As I speak with her, I also realise that despite her humility, humour and ability to not take herself seriously, Caroline might be one of the most powerful women I have met. After returning from her journey with Kanchi, she founded the Elephant Family with Mark Shand, the younger brother of Queen Camilla, Lord Robin Russell, Dugal Muller and Nicholas Claxton. It brought to fore the plight of the endangered Asian elephant. Then she founded The Valuable 500, a global business collective which brought together some of the most powerful entrepreneurs in the world and ended the CEO silence on disability. Currently, she is president of the International Agency for the Prevention of Blindness, which aims to end avoidable blindness in the world. She has received an honorary doctorate and several awards for her work as a disability activist. But behind this veneer of success and fame, there is, I realise, another woman—someone who once wanted to race a motorbike across the desert listening to Led Zeppelin’s ‘A Whole Lotta Love’; who lives with the soul of Mowgli in her; who is blind, yet sees the blinding beauty of life; who has learnt, she says, to own her shadow as much as her light.
A few kilometres from Thiruvananthapuram, we park the car near the turn that leads to the seaside town of Kovalam.
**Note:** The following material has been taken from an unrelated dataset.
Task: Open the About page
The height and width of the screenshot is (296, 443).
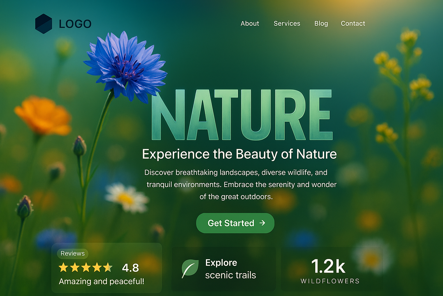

There, Vikram, his wife and his brother meet us. The meeting between Caroline and Vikram is almost cinematic. For a moment, there is hushed silence. All around us, there is colour and activity—cars whizzing by, horns honking, roadside hawkers selling wares.... But in this tableau that I am witnessing, the air is still and vibrates with a strange tension. A man and woman gaze at each other, separated not by distance, but by time—a yawning gap of 25 years that might have rusted their friendship, but not their bond. Then Caroline walks over and embraces him, and they hold on to each other for a long time. With Mark Shand (who died in 2014) and Kanchi no more, Vikram is one of her last remaining links to another life, another time, and a journey that helped her find her way back to herself.
As she pulls back, a rude shock awaits her. In the years since she left India, Vikram has become paralysed in one leg after suffering a fall from a coconut tree. Without his source of income, the family has been in a bad state. Worse, the intermediary to whom Caroline had entrusted Kanchi to be given to Vikram appropriated the elephant for himself, employing Vikram as her mahout. He gave Vikram a meagre salary while making money off Kanchi, Vikram’s wife Lali tells us. Some time ago, the intermediary rented out Kanchi to someone in Thiruvananthapuram who replaced Vikram with another mahout. It is at this person’s home that Kanchi died of a uterine cyst. All this is new information to Caroline, who is crushed.
Afterwards, along with Vikram and his family, we travel to the home where Kanchi died; she was cremated in its backyard. The mood is sombre as Caroline and Andy do a little puja for her. The fragrance of incense and the call of crickets fill the air, and as the light begins to fade, the pain, longing and joys of yesterday segue into a bittersweet hope for tomorrow. The girl who once rode an elephant across India is gone, and in her place is a woman who laughs as easily as she cries, whose joy is born of her pain, and who believes in the magic of small things as much as she does in the power of dreaming big.